Assim, por obra e graça apenas do presidente e de sua sigla, sem que a oposição bolsonarista tenha precisado mover uma palha, Lula internaliza uma crise que de forma alguma deveria ser sua, menos ainda do Brasil diante de suas muitas carências urgentes nos campos social, econômico e ambiental.
Faz isso no momento em que sua popularidade vinha melhorando, o que mostra que mesmo o louvado tirocínio político de Lula, que o fez sobreviver a crises políticas e econômicas nos seus mandatos anteriores e, inclusive, renascer nas urnas depois de preso em 2018, está comprometido por uma certa teimosia em reafirmar posições antigas que não encontram mais qualquer respaldo na realidade.

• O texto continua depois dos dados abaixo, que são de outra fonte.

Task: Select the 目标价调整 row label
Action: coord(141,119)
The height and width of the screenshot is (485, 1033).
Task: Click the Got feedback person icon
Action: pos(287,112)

Lula deu a declaração de que está tudo ormal na Venezuela mesmo depois da notícia de que há pelo menos 11 mortos em protestos no país, além da denúncia de perseguição a opositores e a ameaça explícita de Maduro de aprovar novas leis de exceções para se juntar ao seu extenso corolário de medidas ditatoriais.
Foi de improviso? Estava desinformado? Mas não enviou Celso Amorim ao cenário já conflagrado, mesmo com insistentes alertas de que isso seria uma fria? São perguntas simples, que deveriam ser triviais para fazer a um chefe de Estado diante de um cenário tão crítico.
Mas o Itamaraty virou um mero reprodutor de notas burocráticas, o chanceler Mauro Vieira é uma testemunha silente do que Amorim diz a um Lula bastante disposto a ouvir só que foi tudo bem, e o companheiro Maduro está reeleito. Com essa arquitetura, qualquer discurso empolado do brasileiro daqui para a frente louvando a democracia e cobrando déspotas já nasce sem credibilidade.